Suicided spy ID'd 74+ years late
Professor identifies ‘mystery’ corpse found on beach in 1948
July 26, 2022
One of Australia’s greatest mysteries may finally be solved, after a professor came forward claiming to have identified a body found on a beach nearly 75 years ago.
The hauntingly intriguing case of the Somerton Man has baffled researchers for decades.
The man’s body was found propped up against the seawall at Somerton Beach in Adelaide on December 1, 1948.
Inside his pocket was the printed words “Tamam Shud,” which means “finished” in Persian.
He had an unsmoked cigarette resting on his chest, his hair was perfectly in place and his double-breasted jacket was pressed and in perfect condition.
All sorts of theories have been put forward over the years, including that the Somerton Man was a spy.
The body was exhumed last year in a fresh bid to crack the case.
And now, 74 years after the Somerton Man was found, Professor Derek Abbott from the University of Adelaide says he knows who he was.
He claims to have identified the man as Carl “Charles” Webb, from Melbourne.
Prof. Abbott that Webb was born on November 16, 1905, making him 43 when he died.
He is said to have worked as an electrical engineer, the Advertiser reported.
He married Dorothy Robertson, who became known as Doff Webb. He left her in April 1947.
“He disappeared and she appeared in court, saying that he had disappeared and she wanted to divorce,” Colleen Fitzpatrick from Identifiers International said.
By 1951, she had moved to Bute in South Australia, raising the possibility that Webb had come to find her.
The forensics experts used hairs taken from a plaster ‘death mask’ to analyze his DNA.
They used that DNA to build an extended family tree, and were finally able to identify the Somerton Man as Webb on Saturday.
Webb has no death record.
“By filling out this tree, we managed to find a first cousin three times removed on his mother’s side,” Prof. Abbott told CNN.
“It just felt like I climbed and I was at the top of Mount Everest.”
Ms. Fitzpatrick added: “It’s like one of these folklore mysteries that everybody wants to solve and we did it.”
South Australia Police said there were no updates to the case.
In many ways, the potential discovery of the identity of the Somerton Man raises more questions than answers.
The police discovered a number of unusual items on his person back in 1948.
A half-eaten packet of Juicy Fruit was uninteresting, but analuminum comb, a product unavailable in Australia, suggested he had been in America recently. His clothing was also of an American brand, as police later discovered.

- **The data**
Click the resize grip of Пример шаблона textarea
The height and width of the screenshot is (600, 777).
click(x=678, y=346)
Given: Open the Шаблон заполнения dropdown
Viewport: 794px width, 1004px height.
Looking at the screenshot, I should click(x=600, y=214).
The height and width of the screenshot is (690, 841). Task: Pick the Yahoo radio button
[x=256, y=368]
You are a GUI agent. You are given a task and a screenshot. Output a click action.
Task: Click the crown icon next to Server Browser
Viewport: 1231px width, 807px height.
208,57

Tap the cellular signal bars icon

- **What this task involves**
Resume the article about the identification of the Somerton Man, starting right after its last sentence.

- **Result of the exercise**
An Army Club cigarette packet in his pocket contained a number of cigarettes of another brand. This in itself wasn’t unusual: at the time it was fashionable to carry the case of an expensive brand of cigarettes, while refilling it with a cheaper brand. Police noted,however, that the Somerton Man did the opposite of this, filling the cheap packet with expensive cigarettes. This struck them as oddly deliberate, as if he was trying to play himself off as being of a lower class.
The case contained a number of items, including clothing that had all the tags and identification cut out of them.
Three shirts had the name “Keane” written in: police believed these were either overlooked by whoever cut out the names, or left intact as ared herring.Either way, they quickly ascertained Keane was not the man’s name, as no missing persons with that name were reported.
He carried no wallet, his shoes were unusually clean considering he had been walking on a beach, and his hands and nails “showed no signs of manual labour”.
His autopsy revealed a number of abnormalities that suggested he had been poisoned.
The findings read in part: “There was blood mixed with the food in the stomach. Both kidneys were congested, and the liver contained a great excess of blood in its vessels … The spleen was strikingly large … about three times normal size … there was destruction of the center of the liver lobules revealed under the microscope … acute gastritis hemorrhage, extensive congestion of the liver and spleen, and the congestion to the brain.”
Despite these findings, no poison was found in the man’s body, and the usual reactions to such a thing – vomiting and convulsions – were not evident. If he was poisoned, it was a fast-acting type, undetectable to medical science at the time.
A small rolled-up piece of paper was found in his pocket, which read “Tamam Shud”, Farsi for “it is ended” or “finished”.